Six months and two wins later, Pavlik’s career is slowly coming full circle.

There are slight parallels to be drawn between this weekend’s showdown with Rosinsky and his HBO debut more than six years ago, when he stopped Jose Luis Zertuche. As will be the case Saturday, the win over Zertuche took place in California in a co-feature capacity and was less about Pavlik’s immediate place in his division than it was about his potential upside.

Pavlik delivered big time that night, scoring the first of three knockouts in a year that also included upset stoppage wins over Edison Miranda and of course Taylor. It’s been a very long time since that Kelly Pavlik has surfaced. An impressive enough showing on Saturday would prove to everyone what he’s been saying for the past several months – that he’s back, physically and mentally.

 

“To be back on HBO is a big thing,” Pavlik humbly acknowledged prior to his open workout session. “It’s important to win and put on a good show.”

Several people - including Rosinsky (16-1, 9KO) himself – see the fight as Pavlik having everything to lose. Pavlik understands that viewpoint, but believes it to be little more than the usual gym talk and enters the fight with a far more positive understanding of what’s at stake.

 

“A lot of guys say that,” Pavlik says of Rosinsky’s insistence that all the pressure is one way. “I don’t see it as something to lose. If anything I’m going in with something to prove. It’s when I perform at my best. I’m not looking at this like it’s some easy fight. I’m going in there like it’s a world title shot.”

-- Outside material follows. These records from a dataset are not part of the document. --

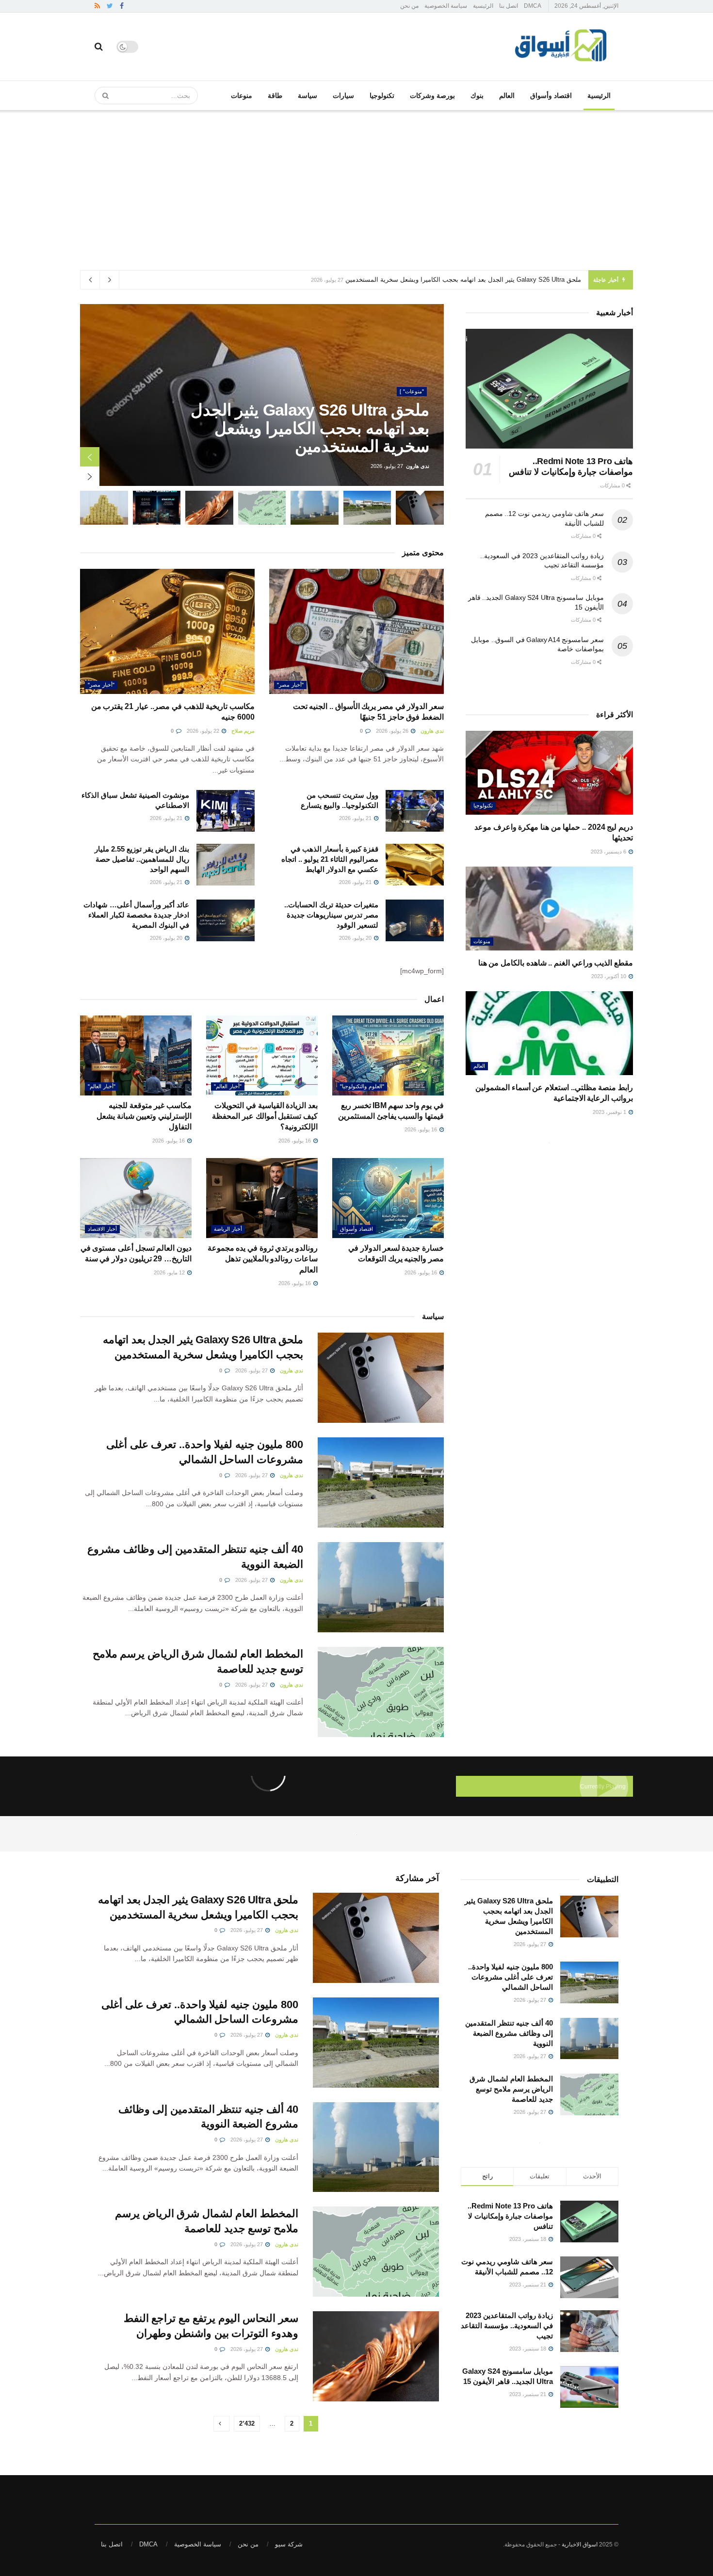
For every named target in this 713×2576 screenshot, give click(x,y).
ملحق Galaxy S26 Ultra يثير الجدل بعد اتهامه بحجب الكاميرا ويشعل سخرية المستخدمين (463, 279)
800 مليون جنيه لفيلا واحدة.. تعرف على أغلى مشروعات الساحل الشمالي (510, 1977)
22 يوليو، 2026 (204, 731)
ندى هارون (417, 466)
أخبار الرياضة (228, 1229)
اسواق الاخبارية (580, 2544)
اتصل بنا (508, 5)
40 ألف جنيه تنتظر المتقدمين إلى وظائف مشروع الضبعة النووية (509, 2033)
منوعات (241, 95)
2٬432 (247, 2423)
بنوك (477, 95)
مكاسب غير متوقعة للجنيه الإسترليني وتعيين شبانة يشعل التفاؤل (144, 1116)
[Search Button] (102, 95)
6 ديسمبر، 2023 (609, 851)
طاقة (275, 95)
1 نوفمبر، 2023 (610, 1112)
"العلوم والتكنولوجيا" (362, 1086)
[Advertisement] (356, 183)
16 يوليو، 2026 (421, 1129)
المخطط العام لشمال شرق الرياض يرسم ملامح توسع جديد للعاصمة (511, 2089)
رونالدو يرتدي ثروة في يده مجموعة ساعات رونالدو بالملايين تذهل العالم (263, 1259)
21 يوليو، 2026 (356, 818)
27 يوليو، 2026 (252, 1370)
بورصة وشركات (432, 95)
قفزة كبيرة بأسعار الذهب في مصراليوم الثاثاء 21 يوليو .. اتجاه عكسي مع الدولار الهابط (329, 859)
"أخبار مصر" (290, 685)
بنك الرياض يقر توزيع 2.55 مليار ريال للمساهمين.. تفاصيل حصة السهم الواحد (142, 859)
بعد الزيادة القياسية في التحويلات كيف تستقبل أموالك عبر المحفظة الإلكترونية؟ (265, 1116)
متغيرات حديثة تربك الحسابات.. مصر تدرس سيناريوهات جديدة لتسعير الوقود (331, 915)
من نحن (409, 5)
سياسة (307, 95)
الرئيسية (483, 5)
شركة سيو (289, 2544)
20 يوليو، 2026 (356, 938)
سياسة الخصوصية (445, 5)
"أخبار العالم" (228, 1086)
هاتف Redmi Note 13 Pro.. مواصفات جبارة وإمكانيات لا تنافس (510, 2216)
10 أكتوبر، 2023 (609, 976)
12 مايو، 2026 (170, 1272)
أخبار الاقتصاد (102, 1229)
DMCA (532, 5)
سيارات (343, 95)
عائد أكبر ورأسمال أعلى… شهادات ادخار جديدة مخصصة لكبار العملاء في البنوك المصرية (136, 915)
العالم (507, 95)
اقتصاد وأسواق (551, 95)
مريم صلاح (243, 731)
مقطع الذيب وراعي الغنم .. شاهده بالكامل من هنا (555, 963)
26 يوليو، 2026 (393, 731)
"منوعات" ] (412, 391)
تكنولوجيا (382, 95)
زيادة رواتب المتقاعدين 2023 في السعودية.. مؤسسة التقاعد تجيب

Such a fight could come soon enough with a strong enough showing on Saturday. Promoter Bob Arum has insisted that a potential title shot could come as early as the fall, though nothing definitive is in place. Those plans fall in line with Pavlik’s belief that the fine-tuning portion of the comeback tour ends on Saturday, win or lose. Win and it’s time to move on to the truly big fights.

Lose – and it’s simply time to move on.

“I am ready for the big fight now,” Pavlik insists. “I have been pro for 12 years now.  I have been in the ring with Taylor twice, Hopkins, Miranda and Martinez – we’ve got our fights in and it has to be after this fight the big fights. 

“On July 7 we have a game kid in front of us so I can’t even think about that right now.  We’ve got to take care of business Saturday or we won’t be worrying about any of that.”